人体蒸発説の流布
出典: フリー百科事典『ウィキペディア(Wikipedia)』 (2020/01/16 01:37 UTC 版)
資料館のボランティアによると、修学旅行などで広島を訪れた子どもから、「爆心地で直接閃光を浴びた人は、一瞬で蒸発して消えてしまった」と信じているという声を聞くことがあるという。 1971年刊の広島市公式『広島原爆戦災誌』にも似たような表現が記載されている。 爆心地から半径500m以内の地域は(中略)ほとんど蒸発的即死に近く(中略)死体も骨片もあまり見当らないほど焼きつくされており、すべての物は原型をどどめず破砕されて白い灰に埋まっていた。 — 広島市、広島原爆戦災誌 第2巻 人影の石に関しても、「『人影の石』の前にいた人は一瞬で蒸発して消えてしまった」といった形で、同様の言及がなされることがあるという。 しかしこの人体蒸発説は医学的に否定されている。

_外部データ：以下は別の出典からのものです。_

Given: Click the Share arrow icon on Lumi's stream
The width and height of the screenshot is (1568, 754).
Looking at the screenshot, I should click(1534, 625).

原爆によって爆心地付近の地表面温度は3,000から4,000度に達したと推定されているが、この高温・熱線により人体が燃えたとしても骨や炭化した組織は残るため蒸発することはありえず、また放射線の影響を考慮しても、皮膚が炎症・酷い時は潰瘍になることはあっても蒸発することはないためである。